I am confused about the KKT conditions. I have seen similar questions asked here, but I think none of the questions/answers cleared up my confusion.
In Boyd and Vandenberghe's Convex Optimization [Sec 5.5.3] , KKT is explained in the following way.
I-For any differentiable (potentially non-convex) problem: If strong duality holds, then any primal/dual (global) optimal pair must satisfy the KKT conditions (i.e., gradient of Lagrangian must vanish, points must be primal/dual feasible, and they must satisfy complementary slackness).
II-For convex problems: If the problem is convex, then (a) any (primal/dual) points that satisfy the KTT conditions (same as above) are (global) primal/dual optimal pairs and (b) strong duality holds.
Using I and II, Boyd and Vandenberghe conclude that for convex problems that satisfy the Slater's condition (hence strong duality holds), KKT conditions are both necessary and sufficient for (global) primal/dual optimality.
Now in traditional Nonlinear Programming textbooks, the same KKT conditions are presented as first-order necessary condition for local optimality for any (differentiable, but potentially non-convex) problem. In those references, there is no discussion of dual points (instead, we treat them as Lagrange multipliers) or strong duality: (III) for any regular locally optimal (primal) point, there must exist Lagrange multipliers such that jointly they satisfy the KKT conditions (same as above).

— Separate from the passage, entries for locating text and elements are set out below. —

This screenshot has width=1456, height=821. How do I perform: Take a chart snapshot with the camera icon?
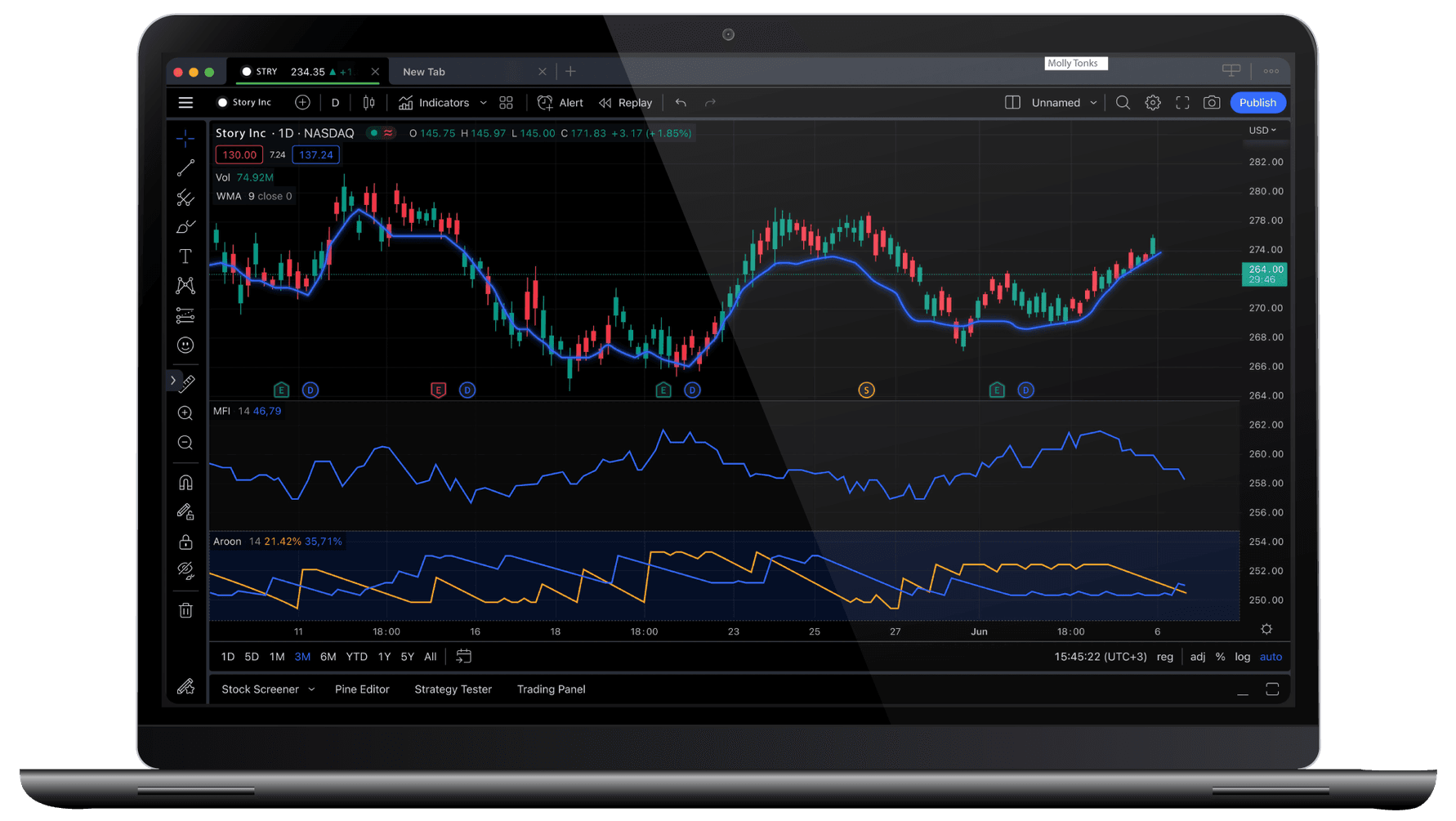coord(1212,102)
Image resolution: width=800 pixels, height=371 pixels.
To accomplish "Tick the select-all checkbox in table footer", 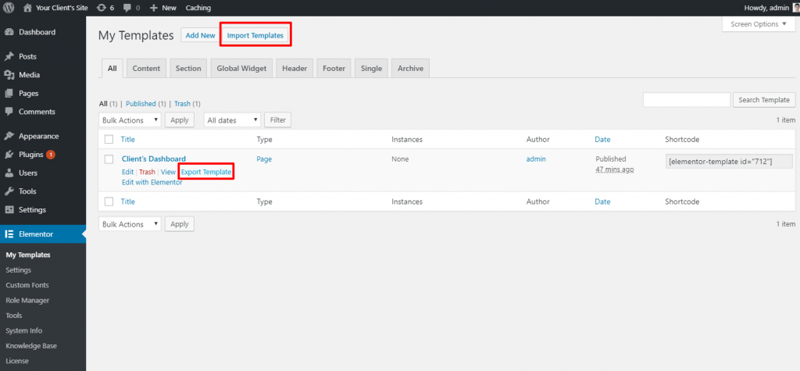I will pyautogui.click(x=109, y=202).
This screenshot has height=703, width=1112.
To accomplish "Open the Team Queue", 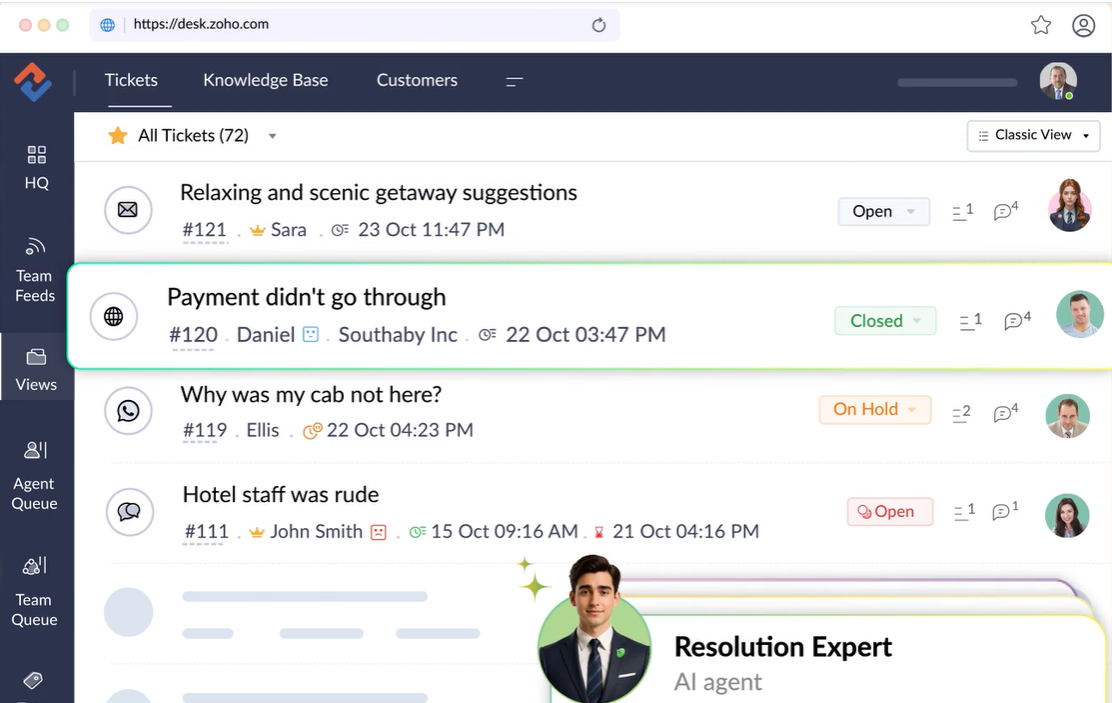I will [36, 592].
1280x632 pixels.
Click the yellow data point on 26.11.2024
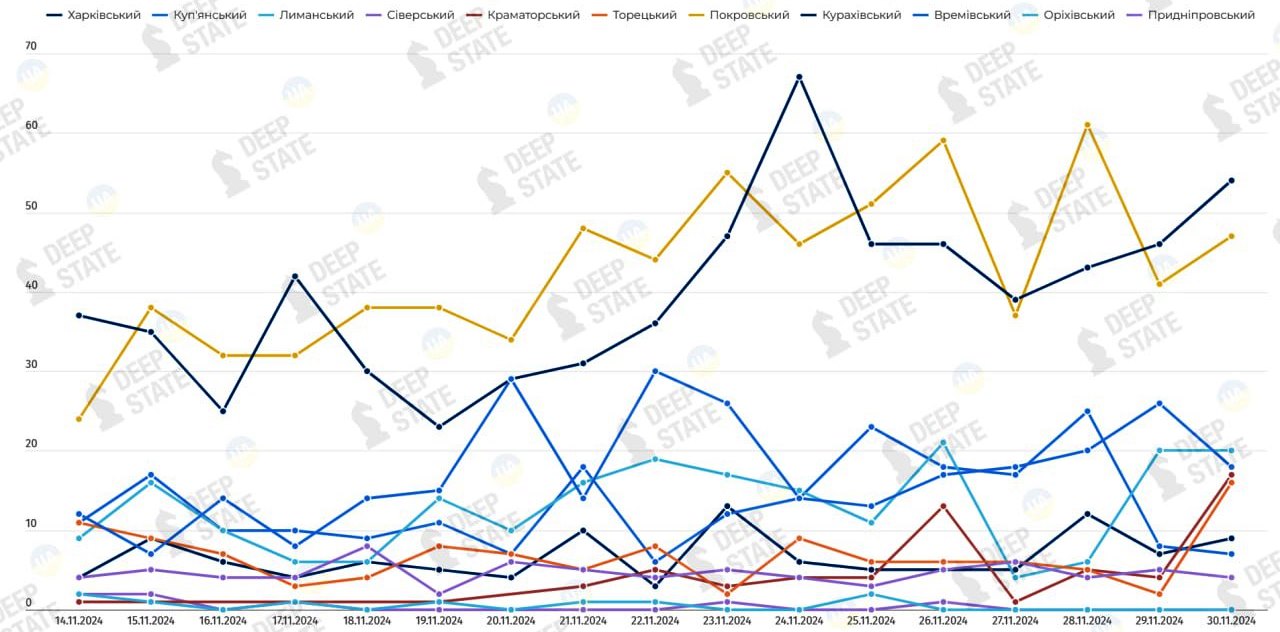tap(943, 140)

I have three related questions:
(Q1) does III imply that the strong duality requirement in I was unnecessary? (edit: I realized that III is a necessary condition for regular local optima - but still, it would be great to hear about the relation between I and III)
(Q2) What can be said in general about the KKT conditions in differentiable nonlinear programs that do not satisfy strong duality?
(Q3) Consider a general nonlinear program (primal) with differentiable cost and constraints where strong duality does not hold. Now imagine I have found all KKT pairs for the primal. The Lagrange multipliers in my KKT pairs are clearly feasible for the dual problem. But is it also guaranteed that every regular local optima of the dual problem appears in my KKT pairs of the primal?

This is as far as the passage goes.